# [What you are asked to do]
Pick every line from the data below that contains the string "each" and copy it.

(Stored data)
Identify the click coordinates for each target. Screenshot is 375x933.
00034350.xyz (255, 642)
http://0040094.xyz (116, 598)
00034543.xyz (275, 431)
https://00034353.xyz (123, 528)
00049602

...

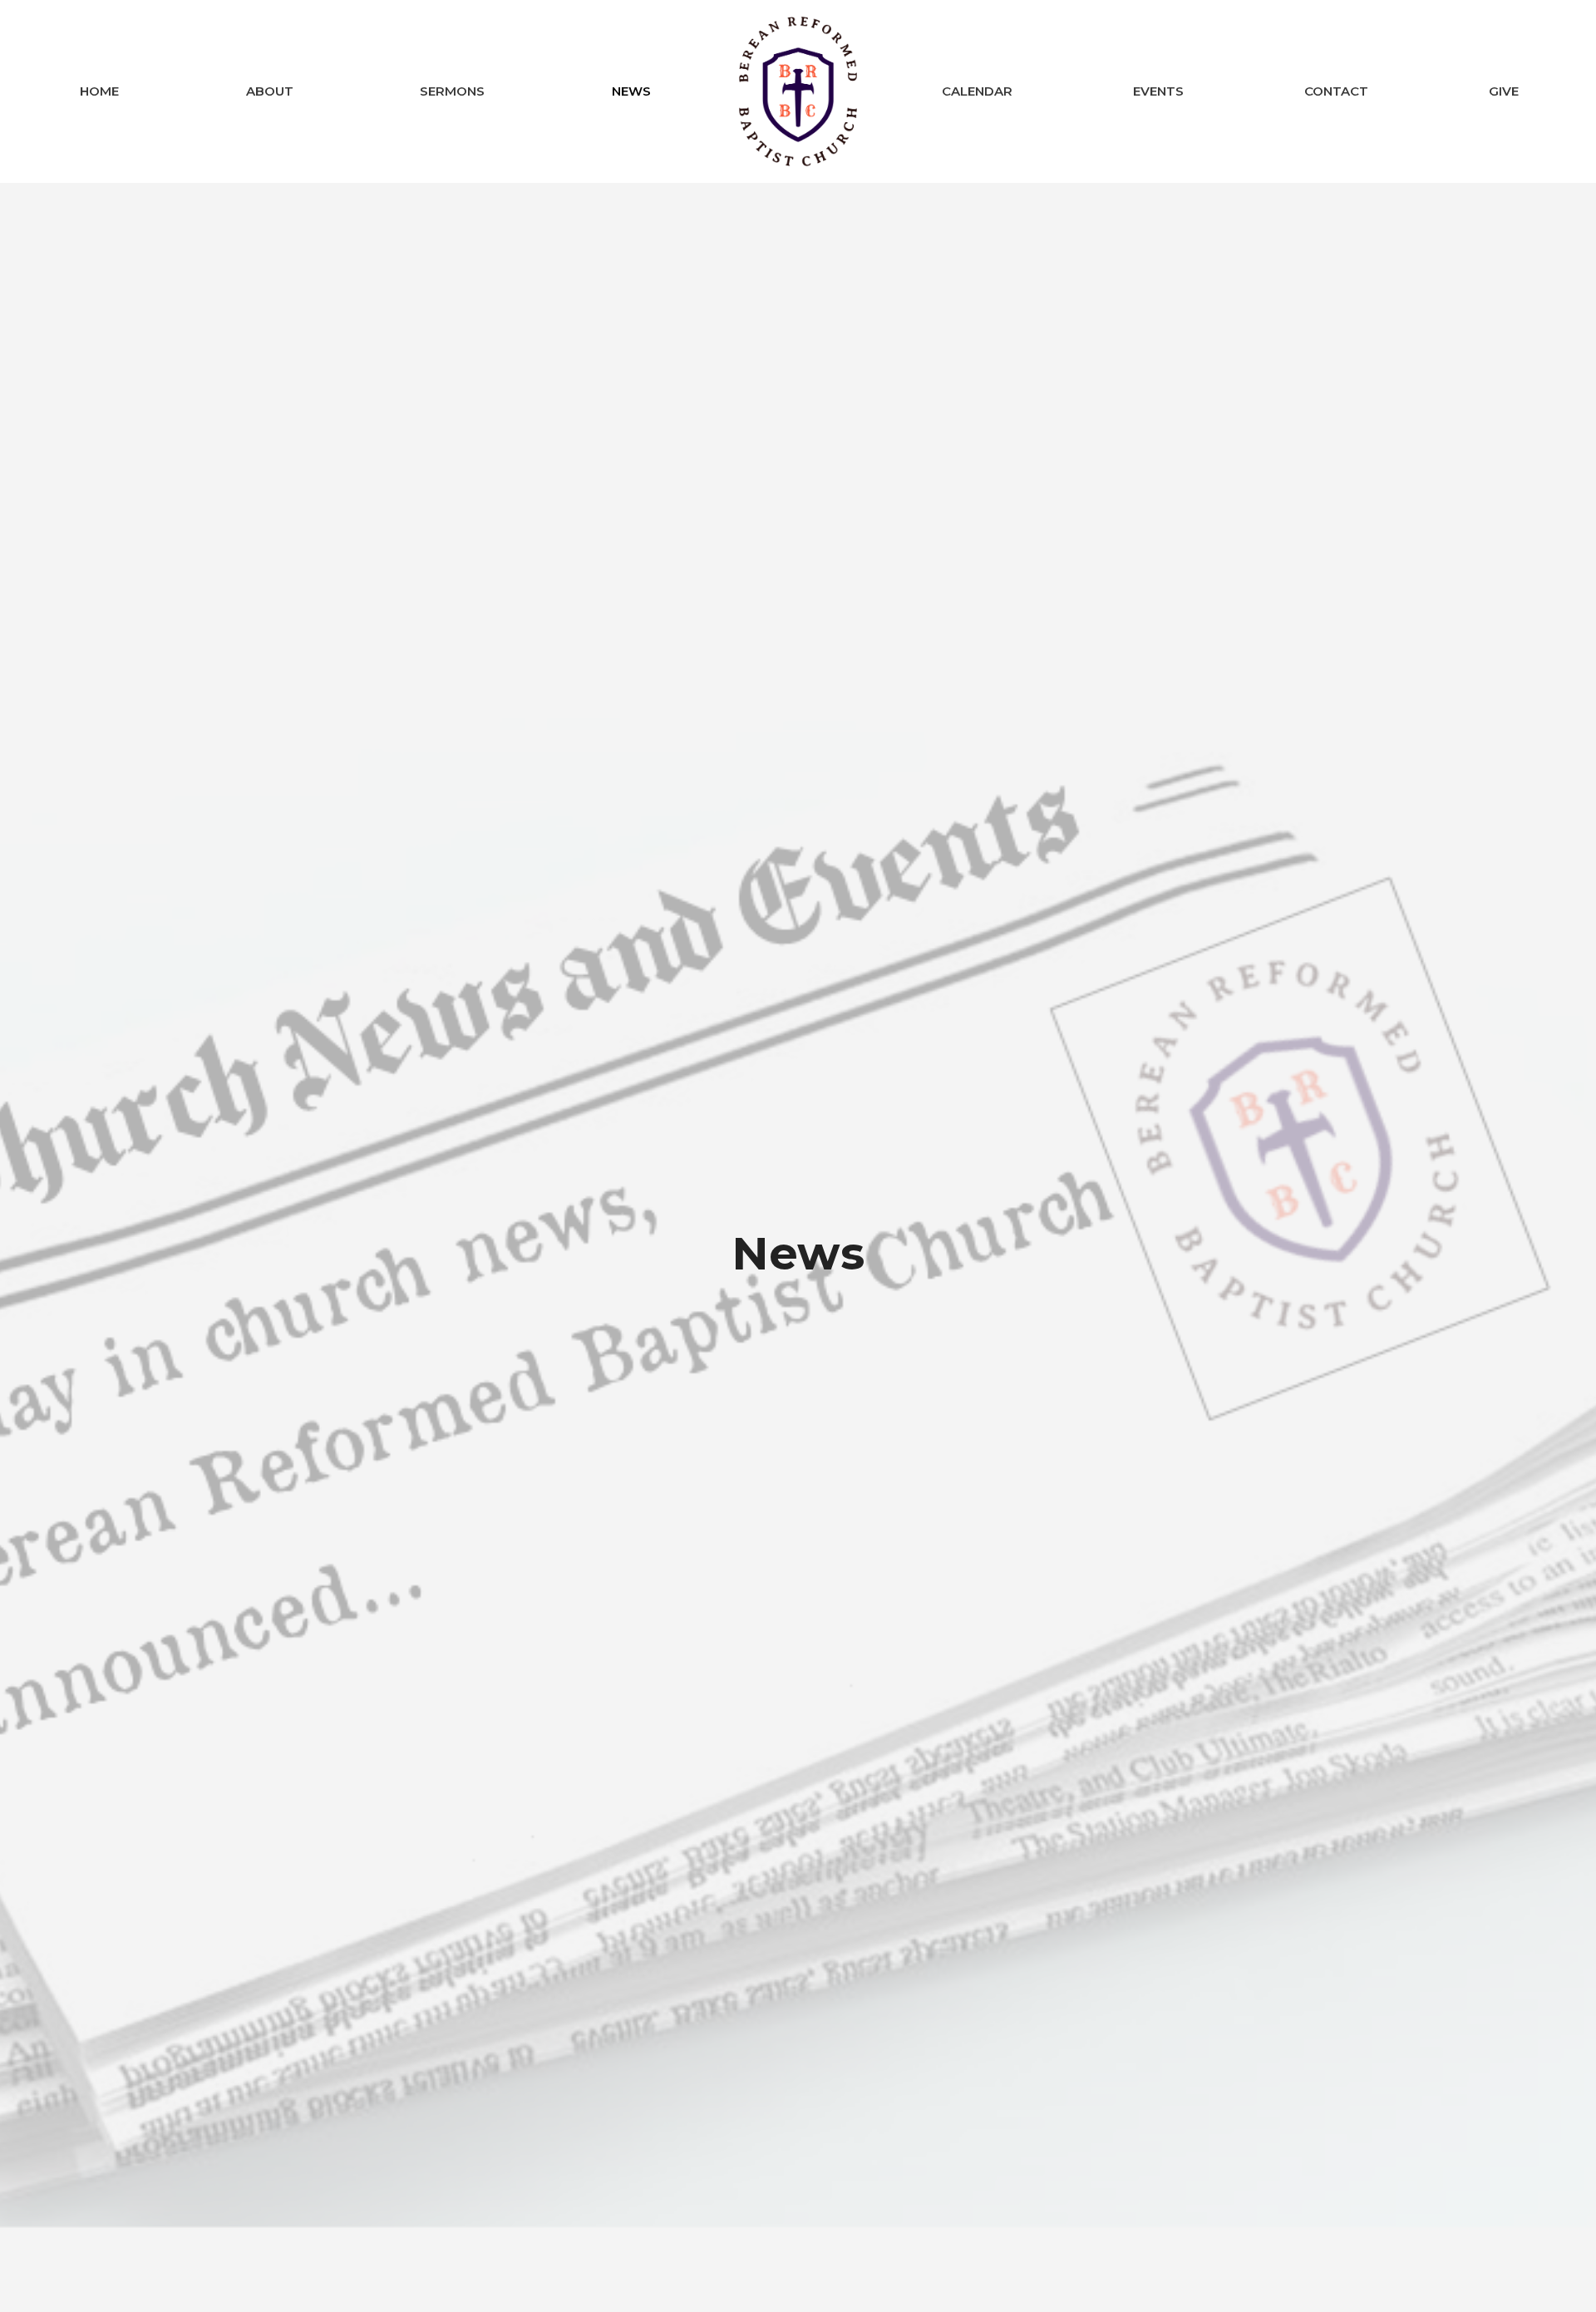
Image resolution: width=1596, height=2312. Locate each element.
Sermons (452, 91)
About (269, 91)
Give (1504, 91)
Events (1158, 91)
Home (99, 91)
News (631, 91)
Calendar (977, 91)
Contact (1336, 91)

# [Result below]
Identify the click coordinates for each target. Screenshot is 375x933.
Image resolution: width=1596, height=2312. Locate each element.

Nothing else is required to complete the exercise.